Closed lilili87222 closed 7 months ago
I think your issue is probably because you're evaluating the mdFile without first transpiling it. The following should work:
// Open both the files
mdFile, err := os.Open("md.ts")
if err != nil {
panic(err)
}
mdTestFile, err := os.Open("md_test.ts")
if err != nil {
panic(err)
}
// Transpile the module file
script, err := typescript.Transpile(mdFile)
if err != nil {
panic(err)
}
// Transpile + evaluate the test file
result, err := typescript.Evaluate(mdTestFile,
typescript.WithTranspile(),
typescript.WithAlmondModuleLoader(),
// NOTE: Scripts passed to evaluate before should be Javascript, not Typescript
typescript.WithEvaluateBefore(strings.NewReader(script)),
)
if err != nil {
panic(err)
}
fmt.Println(result.ToString())
panic: TypeError: Value is not an object: undefined at
There will be another problem,if there are many modules ,how to handle dependenses?
@lilili87222 I don't know that this is the best solution for handling a big project with many modules and dependencies.
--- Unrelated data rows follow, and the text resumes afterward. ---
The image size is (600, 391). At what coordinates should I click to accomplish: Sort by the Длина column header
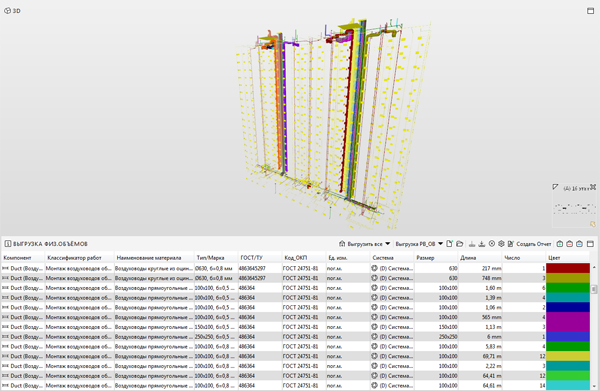[x=480, y=258]
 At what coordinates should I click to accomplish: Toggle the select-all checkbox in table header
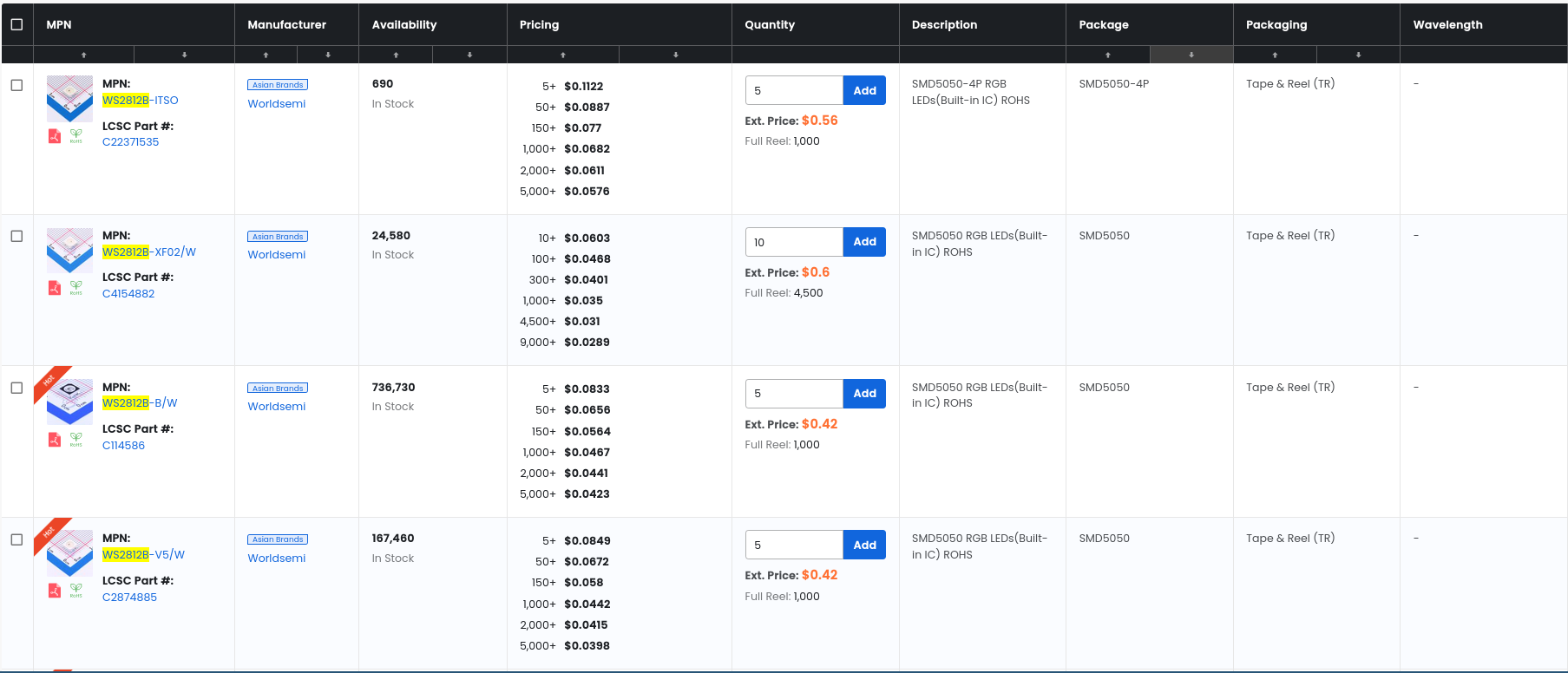click(x=16, y=24)
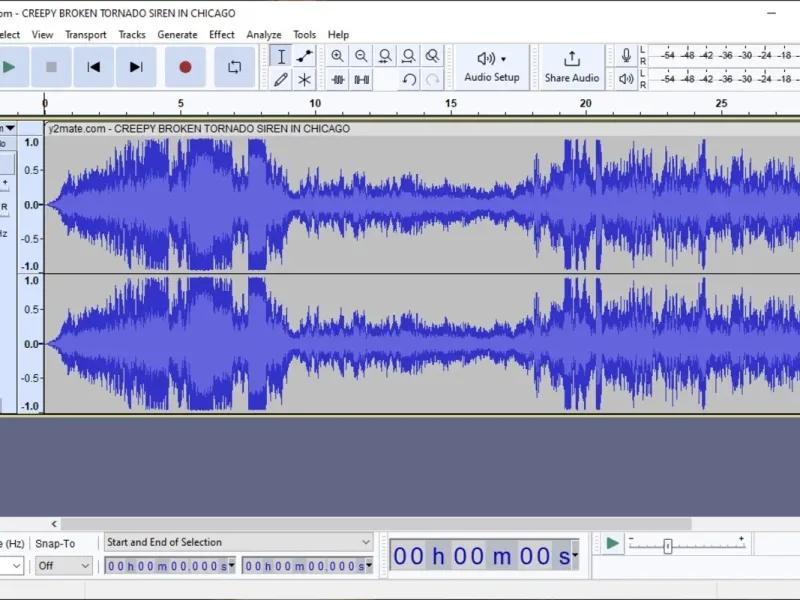Open the Effect menu
The height and width of the screenshot is (600, 800).
click(221, 35)
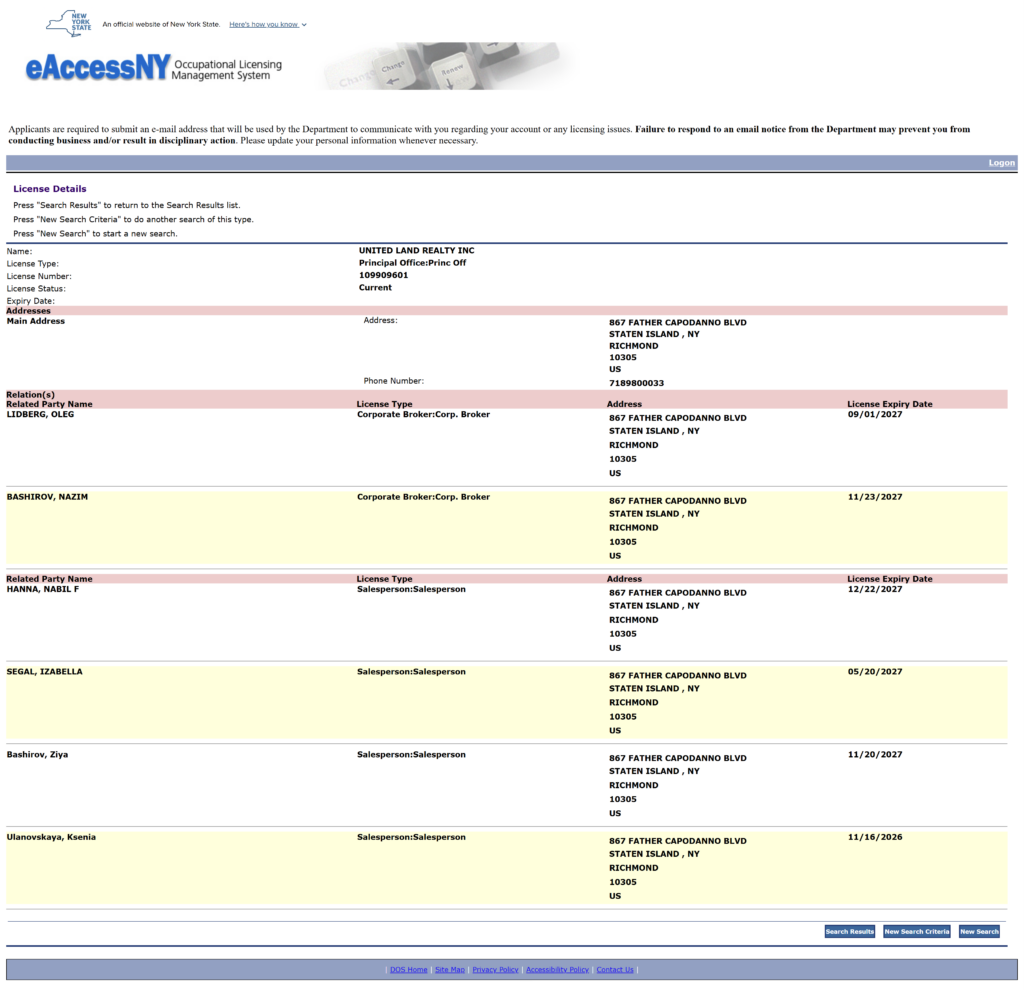Start over with the New Search button
The width and height of the screenshot is (1024, 990).
click(979, 932)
For example, there's no async runtime in here, this is just a scripting engine, so the best application of this project is for projects that need a simple scripting engine.
That said, I do use this in production around the world today to compile and evaluate several million scripts/day and for that application it seems to work well. The way I handle dependencies is I compile all the dependencies using tsc
to AMD modules, then I provide that massive bundle to the runtime with typescript.WithEvaluateBefore(...)
, and then I run the smaller, simpler Typescript script that actually imports and calls those dependencies.
This project was not intended to be a project bundler, it was meant to be a scripting engine. If you combine it with an existing bundler like tsc
for all your dependencies, I think you can get what you're looking for.
If you'd like to tell me more about your project, I'd be happy to try and point you in the right direction.